EXERCISE MATERIAL below:

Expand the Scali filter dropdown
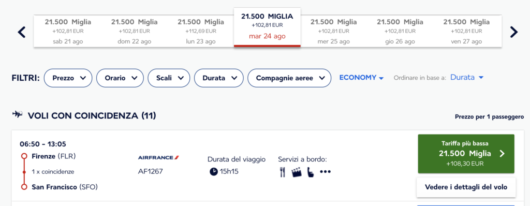The width and height of the screenshot is (530, 206). [169, 78]
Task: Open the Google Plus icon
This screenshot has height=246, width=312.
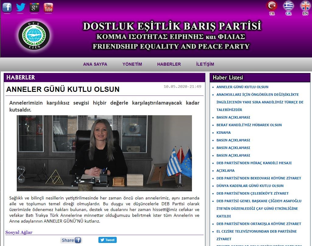Action: 34,7
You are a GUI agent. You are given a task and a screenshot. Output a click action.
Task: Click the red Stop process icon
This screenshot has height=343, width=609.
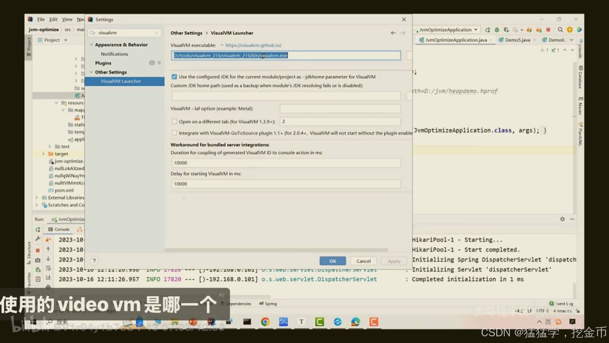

End of EXERCISE MATERIAL.

A picture must not appear in the copy. Transcribe exactly the lines from the one with "This screenshot has height=246, width=312." through the final line of the entries, both included, and no more.

This screenshot has height=246, width=312.
Action: 34,7
You are a GUI agent. You are given a task and a screenshot. Output a click action.
Task: Click the red Stop process icon
This screenshot has height=343, width=609.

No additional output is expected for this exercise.